The Art of the Renaissance

Part 1 of the course is split into two lectures on the origins and development of the Renaissance.

 

Lecture 1 outlines the origins of the Renaissance in a Europe recovering from the ravages of the Great Plauge. It explores the significance of the confluence of an empowered mercantile class and the rediscovery of ideas from antiquity. Including the science and mathematical ideas of the Ancient Greeks preserved in the Islamic world and the feats of engineering and grandiose architecture of Ancient Rome rediscovered in thirteenth century Italy.

 

Lecture 2 looks at the ascendency of Renaissance ideas, from the existential threat they faced during Savanarola's 'Bonfire of the Vanities' to the crowning glory of St. Peter's Basillica and the transformation of the Vatican. This lecture will address the rise and significance of influential Renaissance patrons including the Medici and the Borgia.

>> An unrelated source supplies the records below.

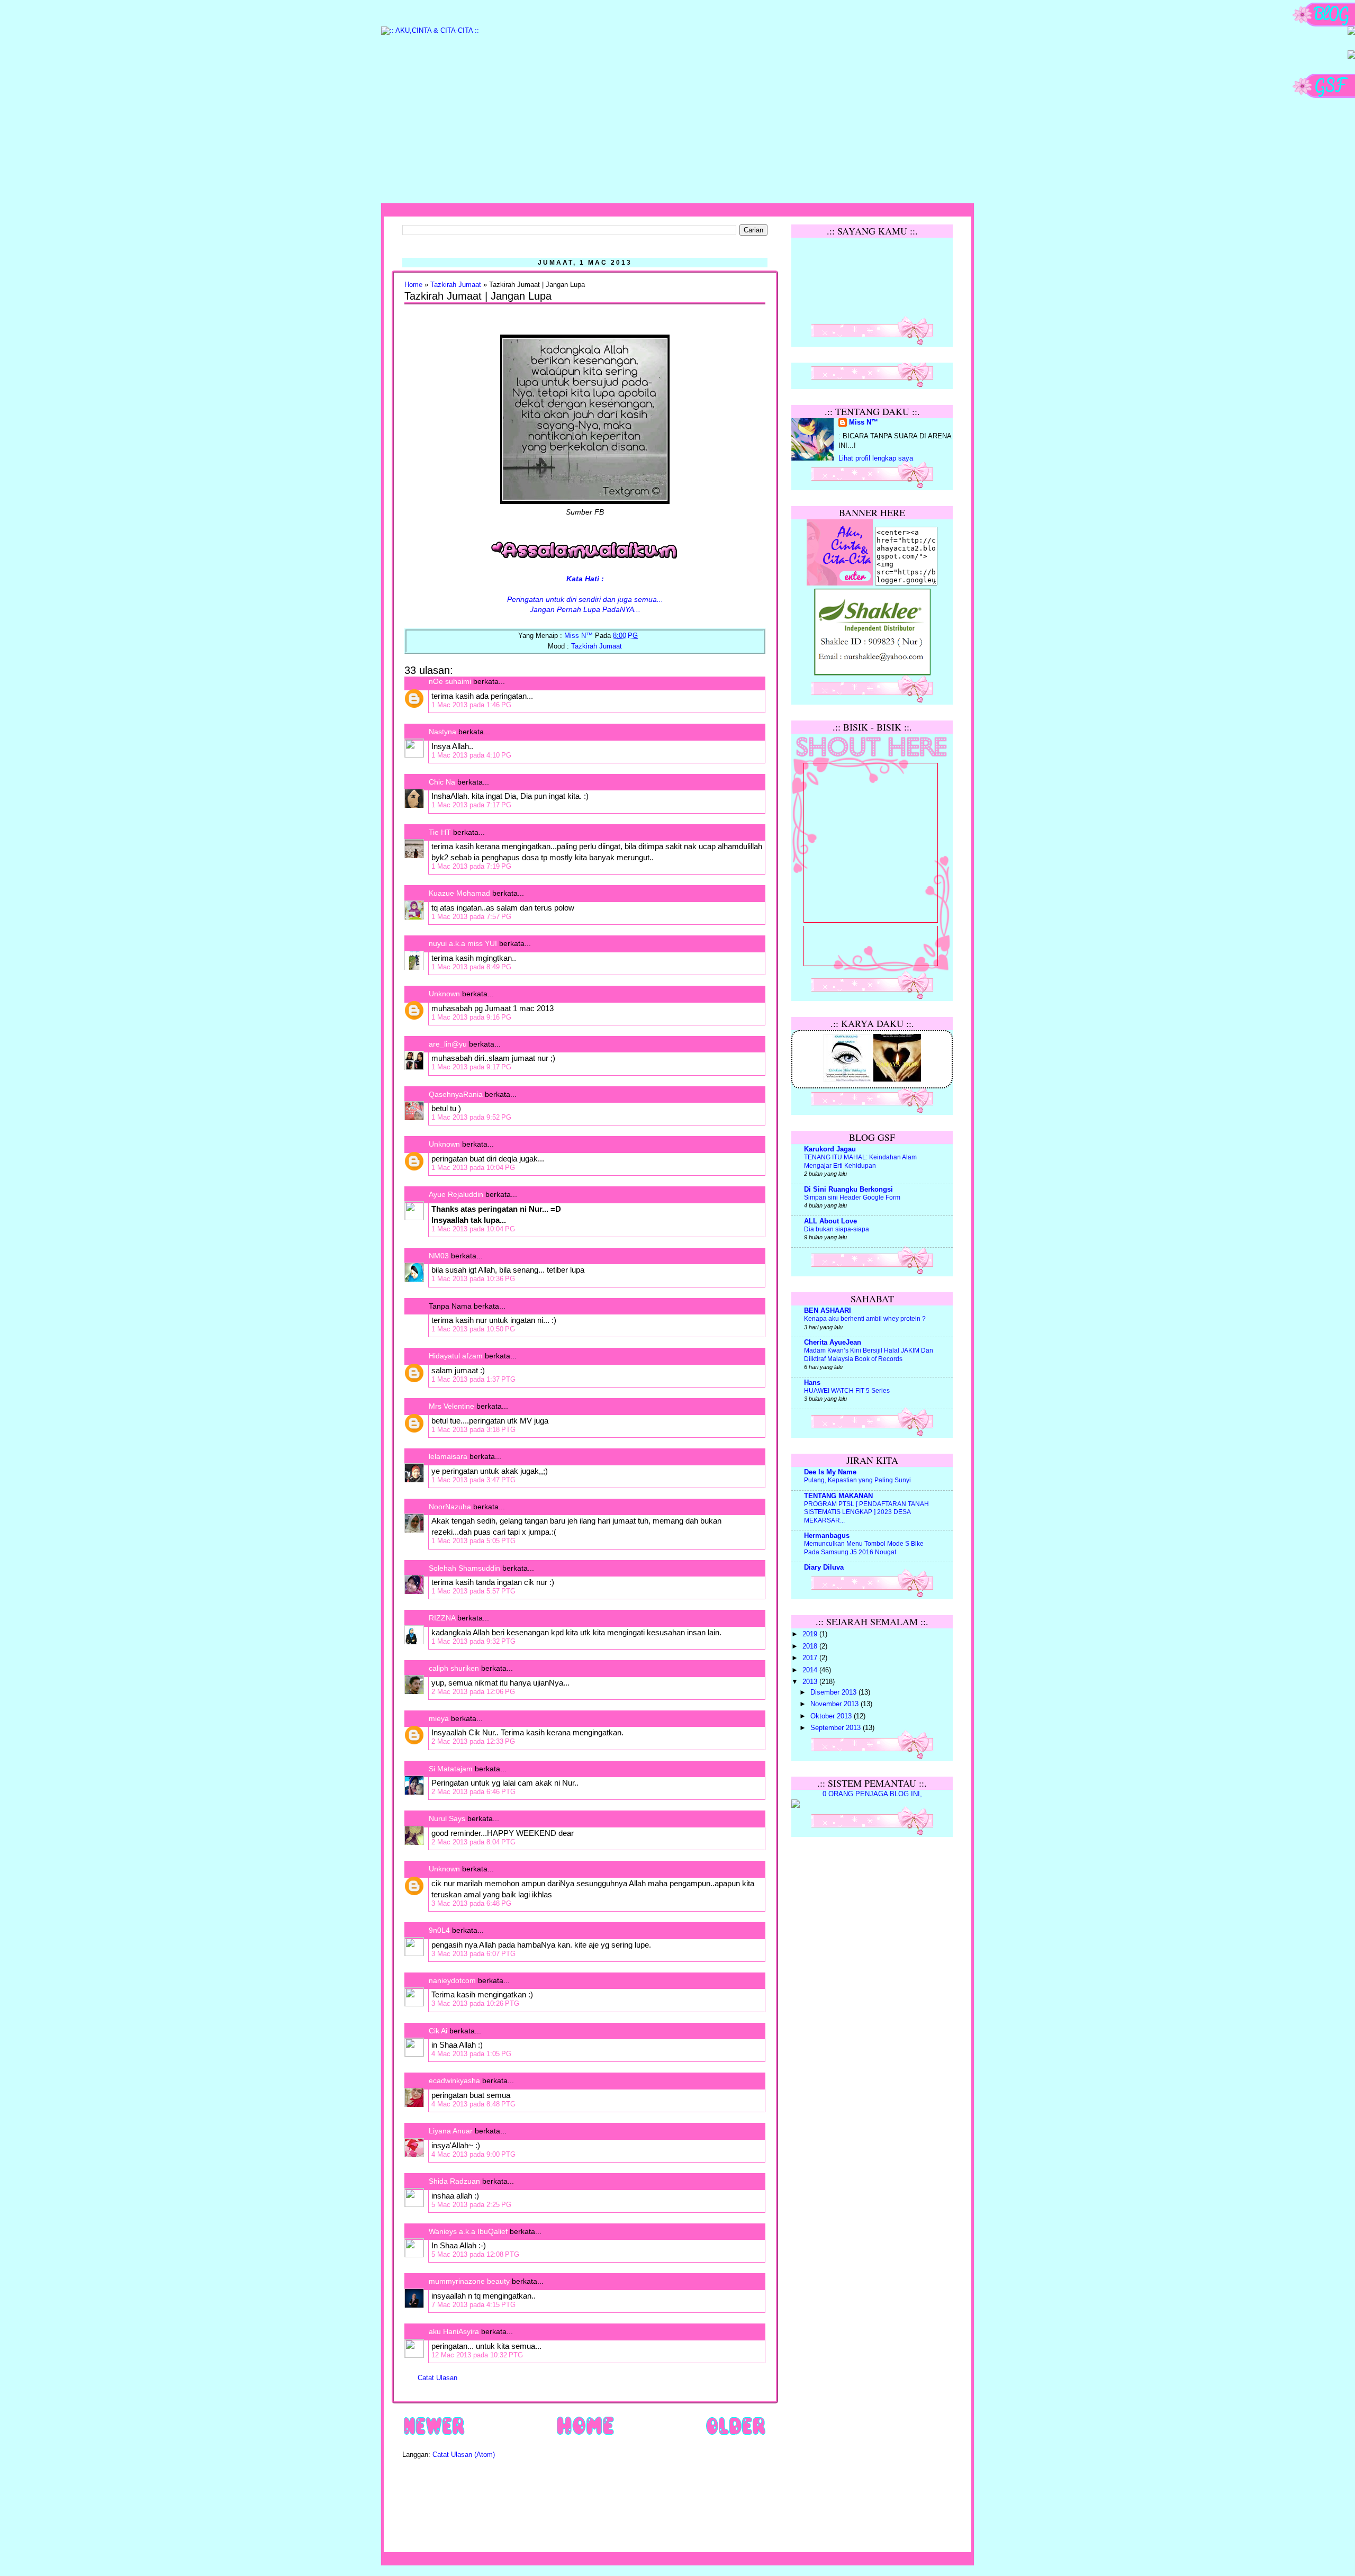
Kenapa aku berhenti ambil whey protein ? (865, 1318)
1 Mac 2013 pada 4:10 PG (471, 755)
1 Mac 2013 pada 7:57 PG (471, 917)
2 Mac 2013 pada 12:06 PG (473, 1692)
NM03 (439, 1255)
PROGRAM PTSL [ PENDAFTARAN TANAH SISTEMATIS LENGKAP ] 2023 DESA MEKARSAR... (866, 1512)
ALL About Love (830, 1221)
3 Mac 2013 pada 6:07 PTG (473, 1954)
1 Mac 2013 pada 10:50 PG (473, 1329)
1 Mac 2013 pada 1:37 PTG (473, 1379)
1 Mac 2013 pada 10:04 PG (473, 1168)
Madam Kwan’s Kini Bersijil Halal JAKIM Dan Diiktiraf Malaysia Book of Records (868, 1355)
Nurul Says (447, 1818)
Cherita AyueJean (832, 1342)
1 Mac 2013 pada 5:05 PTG (473, 1541)
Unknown (444, 993)
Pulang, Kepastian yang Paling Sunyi (857, 1480)
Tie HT (440, 832)
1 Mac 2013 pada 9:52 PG (471, 1117)
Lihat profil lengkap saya (875, 458)
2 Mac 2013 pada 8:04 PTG (473, 1842)
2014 (810, 1670)
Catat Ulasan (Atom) (463, 2454)
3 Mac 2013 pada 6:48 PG (471, 1903)
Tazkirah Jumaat (455, 285)
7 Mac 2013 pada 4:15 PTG (473, 2305)
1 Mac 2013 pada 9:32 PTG (473, 1641)
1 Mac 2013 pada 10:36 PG (473, 1279)
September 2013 (836, 1728)
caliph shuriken (454, 1668)
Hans (812, 1382)
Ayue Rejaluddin (456, 1194)
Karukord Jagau (830, 1149)
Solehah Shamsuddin (464, 1568)
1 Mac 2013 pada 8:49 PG (471, 967)
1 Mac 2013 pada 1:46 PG (471, 705)
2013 (810, 1682)
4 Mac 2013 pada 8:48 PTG (473, 2104)
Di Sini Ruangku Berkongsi (848, 1189)
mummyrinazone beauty (469, 2281)
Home (413, 285)
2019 (810, 1634)
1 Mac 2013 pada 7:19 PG (471, 866)
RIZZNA (442, 1618)
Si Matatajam (451, 1768)
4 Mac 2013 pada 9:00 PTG (473, 2154)
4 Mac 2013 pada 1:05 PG (471, 2054)
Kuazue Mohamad (459, 893)
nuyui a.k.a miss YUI (463, 943)
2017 (810, 1658)
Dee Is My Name (830, 1472)
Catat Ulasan (437, 2378)
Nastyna (442, 731)
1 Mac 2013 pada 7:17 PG (471, 805)
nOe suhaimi (450, 681)
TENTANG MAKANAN (838, 1496)
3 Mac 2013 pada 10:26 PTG (475, 2003)
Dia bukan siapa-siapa (836, 1229)
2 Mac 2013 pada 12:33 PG (473, 1741)
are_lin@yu (448, 1044)
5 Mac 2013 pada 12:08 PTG (475, 2254)
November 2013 (835, 1704)
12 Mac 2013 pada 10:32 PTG (477, 2355)
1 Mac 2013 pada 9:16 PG (471, 1017)
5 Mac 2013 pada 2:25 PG (471, 2205)
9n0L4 (439, 1930)
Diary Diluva (824, 1567)
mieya (439, 1718)
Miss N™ (863, 422)
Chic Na (442, 782)
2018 (810, 1646)
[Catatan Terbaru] (434, 2434)
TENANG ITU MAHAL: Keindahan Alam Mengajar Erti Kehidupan (860, 1161)
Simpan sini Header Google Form (852, 1197)
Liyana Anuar (451, 2131)
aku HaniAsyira (454, 2331)
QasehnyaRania (456, 1094)
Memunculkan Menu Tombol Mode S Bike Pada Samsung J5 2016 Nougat (864, 1548)
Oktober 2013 (832, 1716)
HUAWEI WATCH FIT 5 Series (847, 1390)
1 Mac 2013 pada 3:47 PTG (473, 1480)
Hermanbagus (827, 1535)
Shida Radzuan (454, 2181)
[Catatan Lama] (735, 2434)
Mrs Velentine (451, 1406)
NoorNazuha (450, 1506)
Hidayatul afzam (456, 1356)
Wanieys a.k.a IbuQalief (468, 2231)
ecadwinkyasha (454, 2080)
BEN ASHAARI (827, 1310)
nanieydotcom (452, 1980)
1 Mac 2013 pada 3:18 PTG (473, 1430)
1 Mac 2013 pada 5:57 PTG (473, 1591)
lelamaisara (448, 1456)
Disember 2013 (834, 1692)
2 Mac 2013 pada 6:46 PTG (473, 1792)
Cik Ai (438, 2030)
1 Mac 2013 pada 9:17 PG (471, 1067)
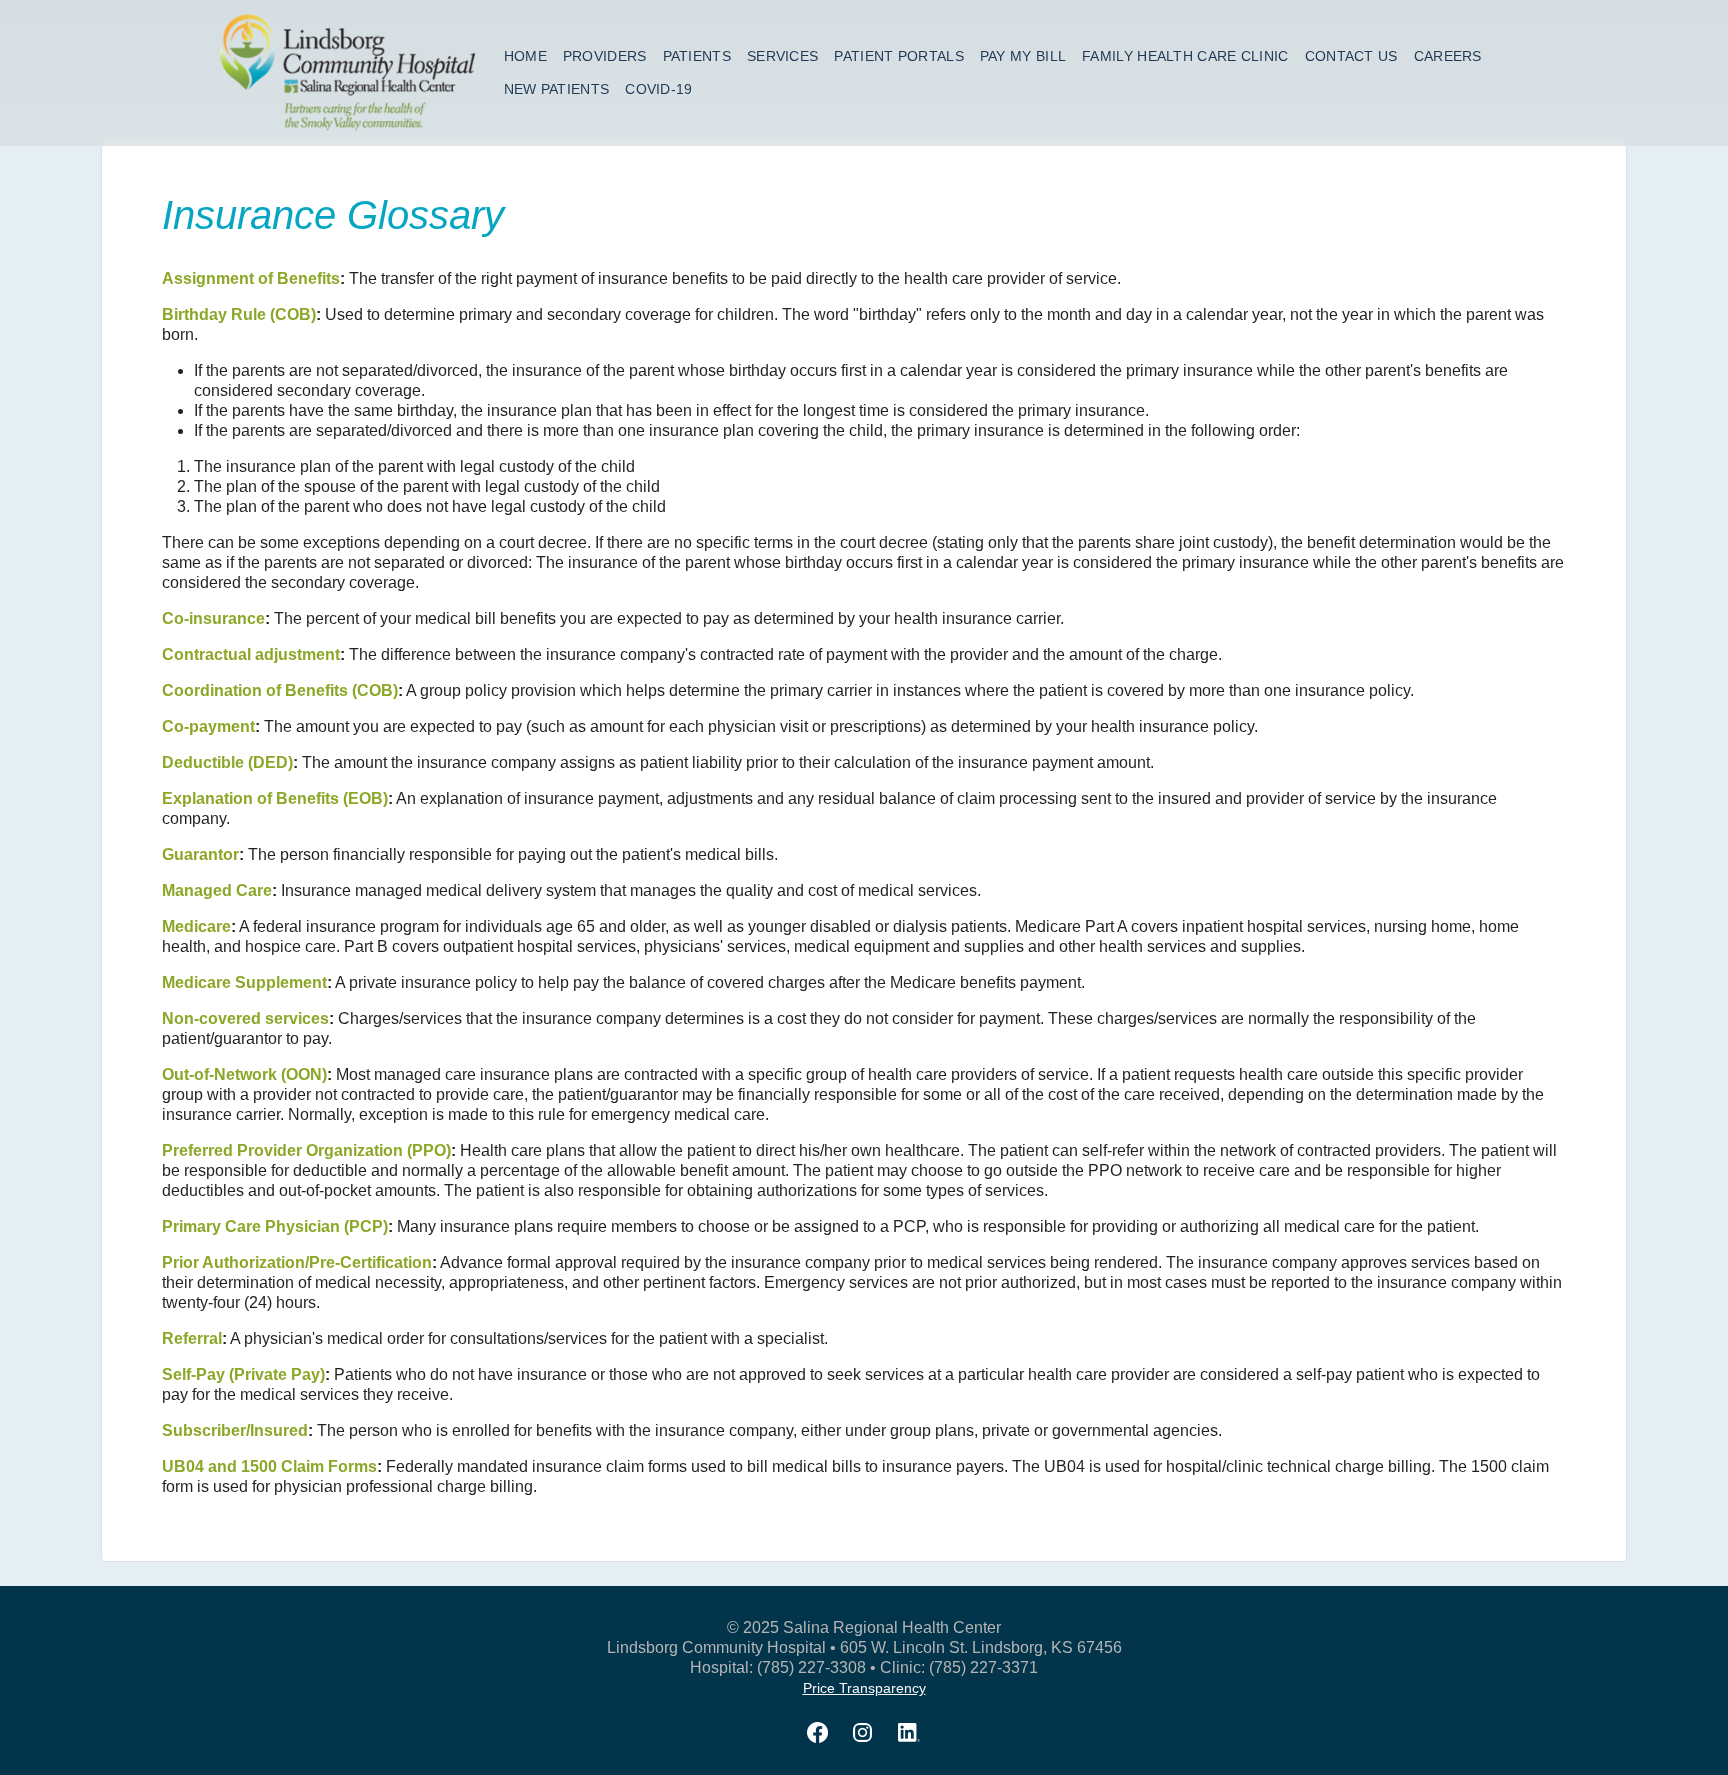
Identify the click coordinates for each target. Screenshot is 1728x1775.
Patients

Philosophy of the Renaissance

Part 2 of the course is also split into two lectures and this time focusses on the art and artists responsible for evolving the Renaissance style.

 

Lecture 1 traces the development of Renaissance art out of the late Gothic style. Beginning with transitional figures such as Massacio and Masolino, the lecture will look at the important pioneers of the Renaissance style from Fra Angelcio, to Donatello, Fillipo Lippi and Botticelli. As well as discussing painting and sculpture this lecture will also touch upon the important architectural commissions of the Renaissance such as the Orsanmichele and Baptistry of Florence.

 

Lecture 2 looks at the careers of the heros of the 'High Renaissance': Michaelangelo, Donatello and Raphael, their contribution to the emergence of the 'Northern school' school will be considered as well as their evolution of increasing artistic naturalism, and its offshoot Mannerism 



 

Intended to be a seminar as much as a lecture, this final session will be a discussion on the relative merits of the Renaissance and its role in shaping the modern world.

 

Celebrated as a time of heightened intellectual freedom and entrepreneurial opportunity the Renaissance is also responsible for laying the foundations for the financial system that continues to dominate the developed world.

 

Using the writing of contemporary commentators such as Dante and Erasmus as a springboard to discussion we will consider the importance of the development of Humanism and the ways it branched into the Empiricism, Idealism and Dualism that has preoccupied philsophers of the Modern era. We wil attempt to consider what Europe may now look like without the Renaissance and in so doing come to appreciate the debt that industrialisation, modern medicine and ultimately telecommunications owe to the Renaissance era.